Five Introductions to Fearreantum II

I.

I remember once—in seminary, I think—some adult talked about the relentlessness of entropy, that the laws of physics would inexorably grind the universe into smaller and smaller particles until every quark was as far as possible from every other quark. (The point, pulled from the D&C in verses I wish I could find now, was that Christ specifically promises to take care of entropy. Boom. Atonement!)

I have been editing Irreantum for about five years now. My first issue was the original Fearreantum. In that time, entropy has begun its work. I don’t know why and I don’t know how, but if you go to the bottom of any poem or story or song, you’ll see that the little images of children’s faces have exploded into monstrous pixelated blobs. That’s entropy, baby.

Autumn, of course, is when Mother Earth most directs our attention to entropy. Leaves fall and rot, pumpkins are cut into faces then left to melt on porches, facepaint smears and spreads through the house, candy devolves from pure potential bliss to mere plastic cluttering gutters and hours of nervous jittering.

And so it’s appropriate to celebrate Hallowmas and its eve here at the year’s volta, whether in honor of saintly relics or in the form of dancing skeletons, because entropy is real. And no matter where you stand in terms of faith or doubt, hope or dread, up or down, we must brace ourselves to stare death in the face.

And to contemplate the possibility of redemption.

II.

One of those first-issue children has returned in Fearreantum II. Ross Ramsey, Jr. (who was eleven in 1951 when Alice Bartlett Woolf painted this portrait, and who is, I believe, still alive—do you know him?) stars again in this issue’s (recolored) nameplate and in our simplified (to slow entropy) navigation.

The art you’ll find at the bottom of many of this issue’s pages were made by Kurt Madsen as he celebrated Archtober, the annual online artfest sponsored by The ARCH-HIVE.

Speaking of art, since going online, the nameplate art featured on our homepage has been by LDS artists just eleven of twenty issues. I’d like to do better. Tell your artist friends that I can pay them what I pay writers. Which…ain’t much.

 

III.

But that reminds me.

When I announced Fearreantum, I was overwhelmed with submissions. I think there were a few reasons for that. We were just six months into the pandemic and people were pent up. It had been a couple years since our last issue. Horror’s fun.

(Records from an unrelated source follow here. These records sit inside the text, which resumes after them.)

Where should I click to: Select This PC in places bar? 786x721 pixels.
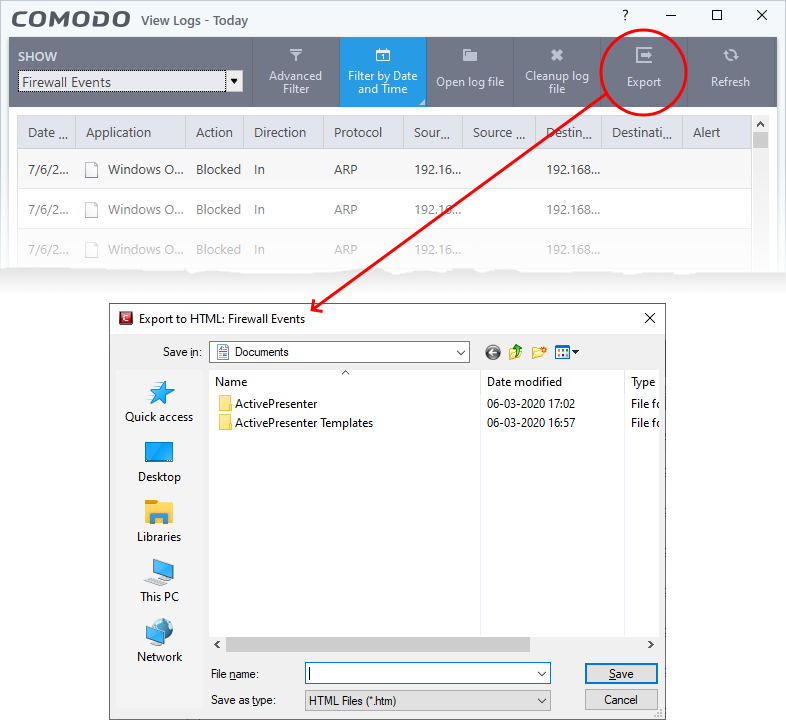[x=159, y=581]
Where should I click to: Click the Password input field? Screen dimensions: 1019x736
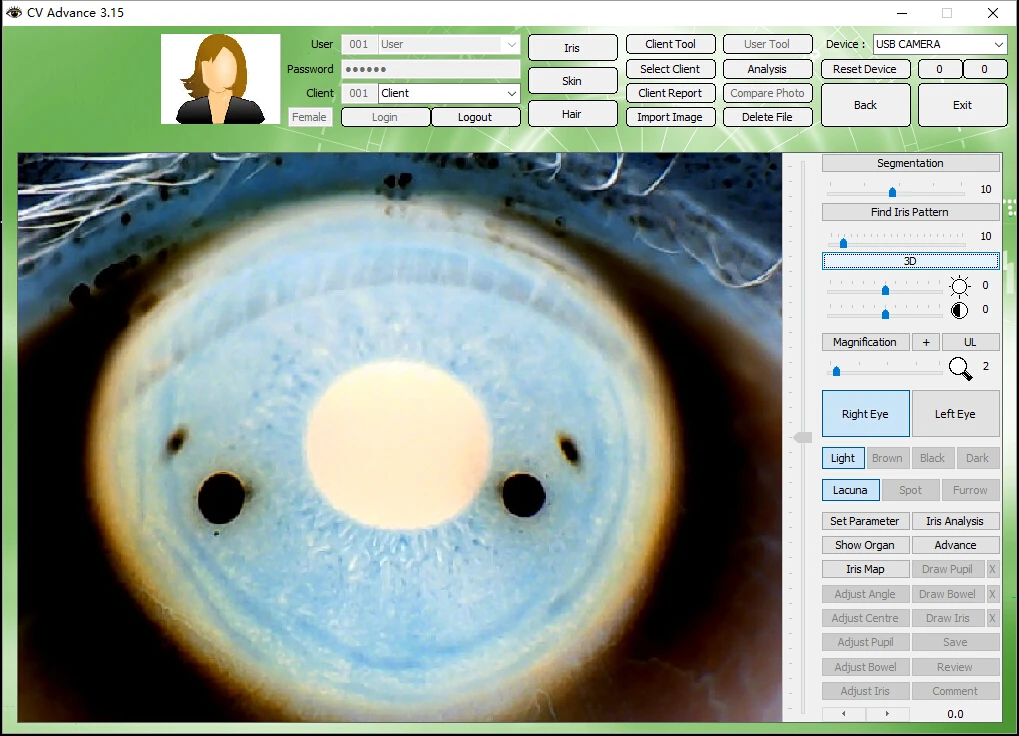point(430,68)
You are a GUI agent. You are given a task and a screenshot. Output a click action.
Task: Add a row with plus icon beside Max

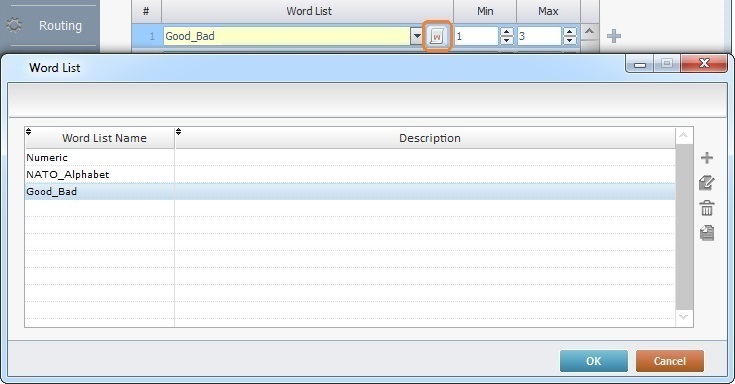614,36
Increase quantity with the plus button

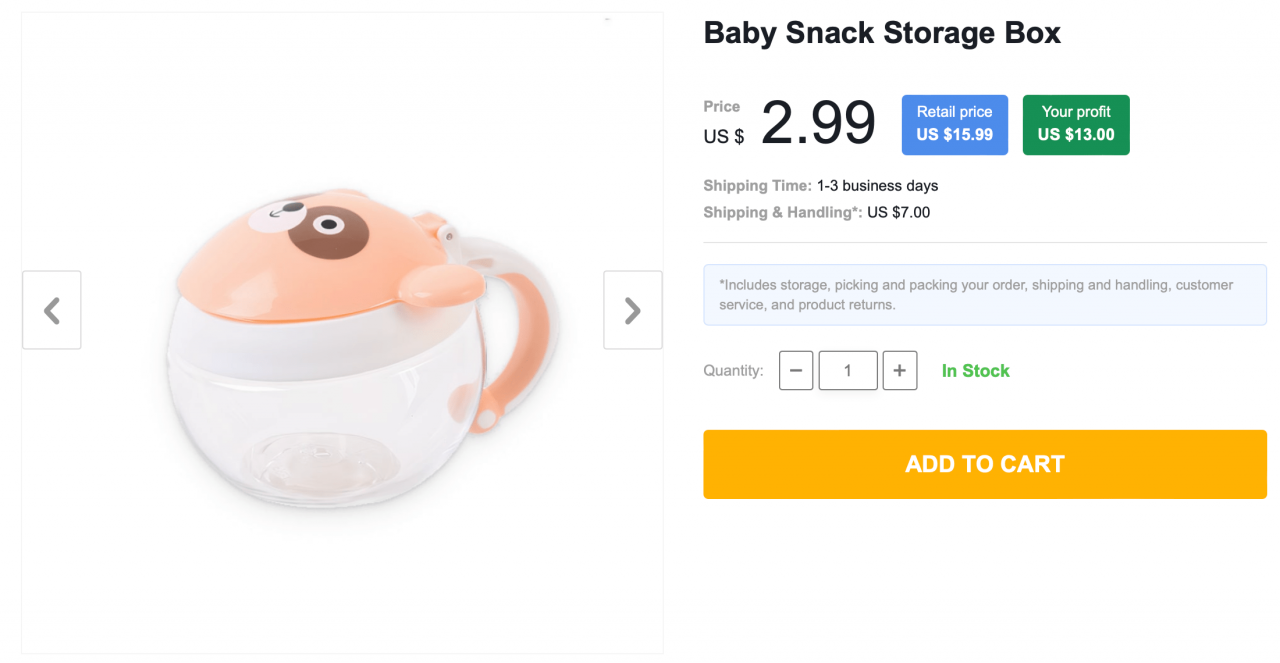[900, 370]
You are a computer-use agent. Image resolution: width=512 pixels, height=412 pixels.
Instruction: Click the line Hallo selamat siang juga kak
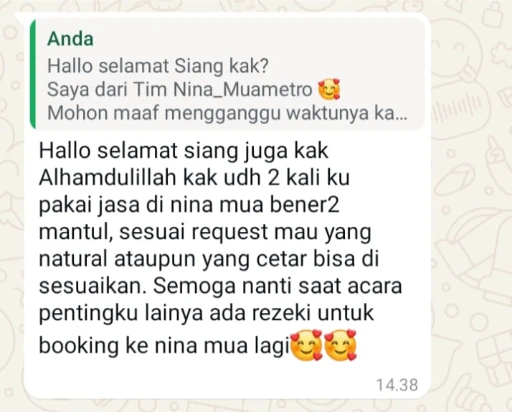[184, 151]
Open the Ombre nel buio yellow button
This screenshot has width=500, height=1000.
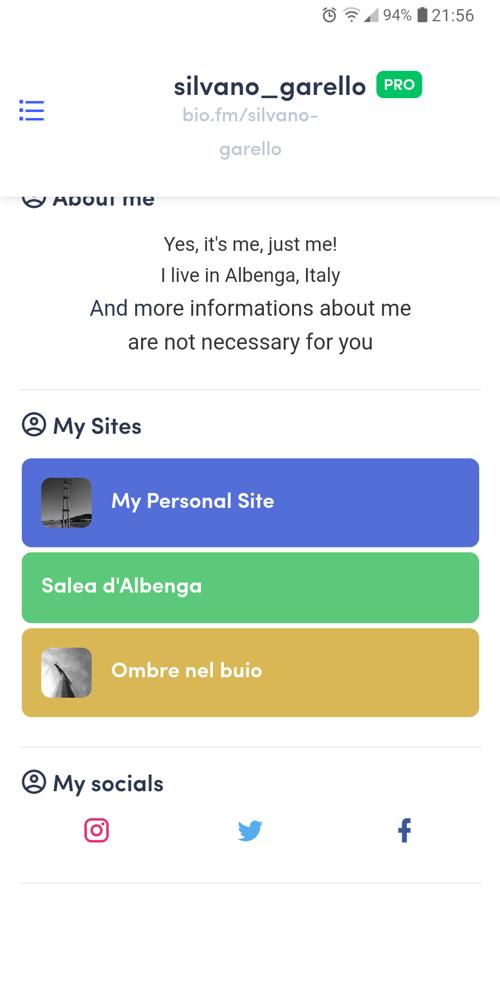point(250,672)
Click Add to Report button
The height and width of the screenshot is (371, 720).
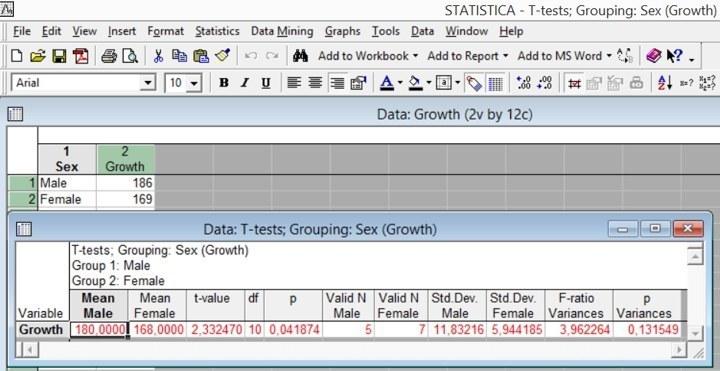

But another reason is this: the ecosystem for Mormon literary arts was less healthy then than it is now. Back then, zero outlets focusing on Mormon lit paid money. It was basically us and Dialogue and Sunstone. No disrespect intended, but they still don’t pay in 2025. We don’t pay a lot (you can help!), but we do pay—and we’ve been paying every issue since 18.1.

But you know who else pays for fiction and poetry and such? Wayfare. Further Light will be paying soon. A couple other paying outlets have appeared and disappeared in the last five years.

This isn’t every publisher (check out Other Places on our submissions page), but my point is that the Mormon literary market is much more robust than it was five years ago. Competition is good! But it does mean writers need to step up. We all got spaces to fill. Write and then share like, you know, candy on Halloween.

 

IV.

October begins with General Conference and ends with Halloween.

Perhaps this is important.

Perhaps not.

 

V.

You’re going to die someday.*

Perhaps that fact is ugly, perhaps it is not, who can say.

But die you will.

Might as well look it in the eye and feel something.

Welcome back to Fearreantum.

 

Theric Jepson, since Fearreantum, has seen the publication (or republication) of his books Byuck, Just Julie’s Fine, Tomorrow Will Be Longer, and Thubrina. These books have a pleasantly low bodycount.

Kurt Madsen is a long time friend of Irreantum and was, for seven years, a UX designer for the Church. He welcomes your conversation.